◆ Aim of the exercise
Which lines of the data contain the string "computer"? Show each of them.

Pixel coordinate grounding data
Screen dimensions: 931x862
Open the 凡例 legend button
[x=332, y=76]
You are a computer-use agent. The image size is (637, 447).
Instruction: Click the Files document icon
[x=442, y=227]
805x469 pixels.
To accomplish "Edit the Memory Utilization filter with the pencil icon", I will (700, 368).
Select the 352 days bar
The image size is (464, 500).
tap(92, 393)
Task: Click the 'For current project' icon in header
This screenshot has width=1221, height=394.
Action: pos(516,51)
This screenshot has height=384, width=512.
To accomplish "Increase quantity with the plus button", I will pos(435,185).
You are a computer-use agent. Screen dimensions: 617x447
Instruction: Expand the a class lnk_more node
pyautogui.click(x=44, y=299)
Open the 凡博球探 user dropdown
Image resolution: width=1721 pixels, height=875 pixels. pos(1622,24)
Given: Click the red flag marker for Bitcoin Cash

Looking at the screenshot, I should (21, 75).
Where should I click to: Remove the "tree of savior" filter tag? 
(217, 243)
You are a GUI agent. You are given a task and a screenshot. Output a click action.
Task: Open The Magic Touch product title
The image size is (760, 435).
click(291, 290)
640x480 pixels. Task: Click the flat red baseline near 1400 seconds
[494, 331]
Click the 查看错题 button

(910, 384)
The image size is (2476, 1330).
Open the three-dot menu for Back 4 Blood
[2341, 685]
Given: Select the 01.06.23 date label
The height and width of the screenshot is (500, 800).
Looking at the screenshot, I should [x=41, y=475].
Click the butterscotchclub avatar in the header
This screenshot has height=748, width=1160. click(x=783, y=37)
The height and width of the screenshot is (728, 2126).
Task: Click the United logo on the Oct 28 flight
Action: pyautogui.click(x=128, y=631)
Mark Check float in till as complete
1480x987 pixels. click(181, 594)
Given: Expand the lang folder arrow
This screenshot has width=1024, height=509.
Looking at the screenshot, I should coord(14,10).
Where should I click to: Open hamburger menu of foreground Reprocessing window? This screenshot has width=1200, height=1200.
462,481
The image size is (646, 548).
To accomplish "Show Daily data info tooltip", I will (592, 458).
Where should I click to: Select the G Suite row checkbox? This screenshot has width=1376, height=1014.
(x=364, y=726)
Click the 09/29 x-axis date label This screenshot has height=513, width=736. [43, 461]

◆ Answer to the problem
You are a computer-use agent. The image size is (637, 447).
You are a computer-use agent. Screen dimensions: 617x447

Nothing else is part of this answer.